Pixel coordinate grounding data
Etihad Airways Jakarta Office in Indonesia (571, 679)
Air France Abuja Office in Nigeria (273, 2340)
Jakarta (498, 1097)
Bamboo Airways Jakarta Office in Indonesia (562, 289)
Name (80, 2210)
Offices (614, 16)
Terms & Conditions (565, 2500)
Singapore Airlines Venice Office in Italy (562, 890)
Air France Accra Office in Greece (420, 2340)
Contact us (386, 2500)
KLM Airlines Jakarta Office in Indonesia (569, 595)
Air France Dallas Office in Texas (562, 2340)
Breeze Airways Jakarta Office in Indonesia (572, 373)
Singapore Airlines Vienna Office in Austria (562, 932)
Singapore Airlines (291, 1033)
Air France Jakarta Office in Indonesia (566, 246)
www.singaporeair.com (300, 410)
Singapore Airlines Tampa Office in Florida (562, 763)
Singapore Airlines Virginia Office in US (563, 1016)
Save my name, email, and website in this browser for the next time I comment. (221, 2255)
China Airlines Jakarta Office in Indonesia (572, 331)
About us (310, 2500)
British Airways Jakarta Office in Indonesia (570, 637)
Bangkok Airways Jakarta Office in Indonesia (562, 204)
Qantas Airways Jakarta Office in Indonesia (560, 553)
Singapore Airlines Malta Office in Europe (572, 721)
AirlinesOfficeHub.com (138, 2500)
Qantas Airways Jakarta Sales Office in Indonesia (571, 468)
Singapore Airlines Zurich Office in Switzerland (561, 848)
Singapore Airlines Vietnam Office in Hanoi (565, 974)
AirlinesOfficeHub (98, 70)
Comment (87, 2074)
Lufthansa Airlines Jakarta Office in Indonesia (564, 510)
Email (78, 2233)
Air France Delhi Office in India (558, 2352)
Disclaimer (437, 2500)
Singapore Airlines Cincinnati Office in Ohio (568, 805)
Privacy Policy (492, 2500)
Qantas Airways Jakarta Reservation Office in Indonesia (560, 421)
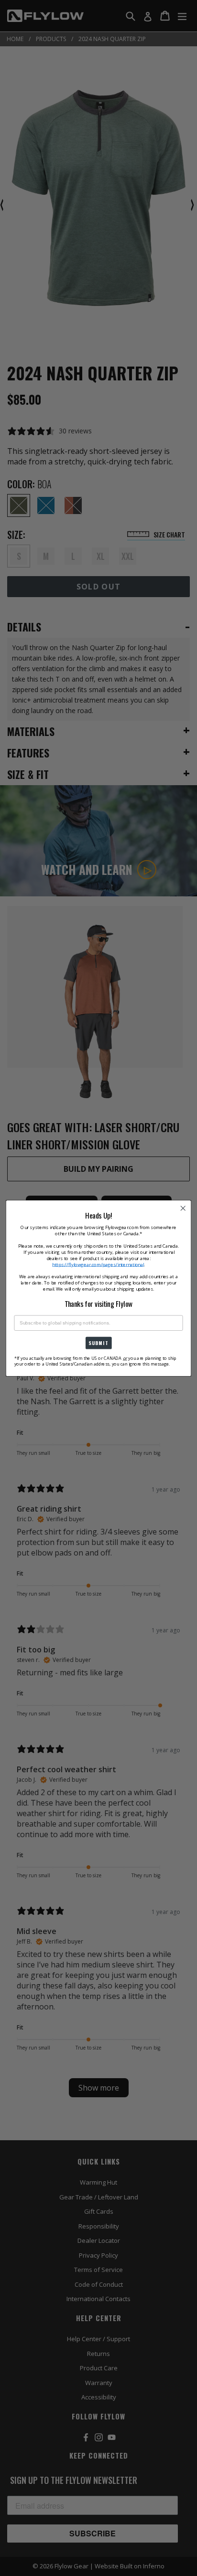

[EXERCISE BRIEF] Set down exactly the lines of the entries above from the one holding "British Airways Jakarta" through the last one, including both, with the pictures left out.

[EXERCISE RESPONSE]
British Airways Jakarta Office in Indonesia (570, 637)
Bangkok Airways Jakarta Office in Indonesia (562, 204)
Qantas Airways Jakarta Office in Indonesia (560, 553)
Singapore Airlines Malta Office in Europe (572, 721)
AirlinesOfficeHub.com (138, 2500)
Qantas Airways Jakarta Sales Office in Indonesia (571, 468)
Singapore Airlines Zurich Office in Switzerland (561, 848)
Singapore Airlines Vietnam Office in Hanoi (565, 974)
AirlinesOfficeHub (98, 70)
Comment (87, 2074)
Lufthansa Airlines Jakarta Office in Indonesia (564, 510)
Email (78, 2233)
Air France Delhi Office in India (558, 2352)
Disclaimer (437, 2500)
Singapore Airlines Cincinnati Office in Ohio (568, 805)
Privacy Policy (492, 2500)
Qantas Airways Jakarta Reservation Office in Indonesia (560, 421)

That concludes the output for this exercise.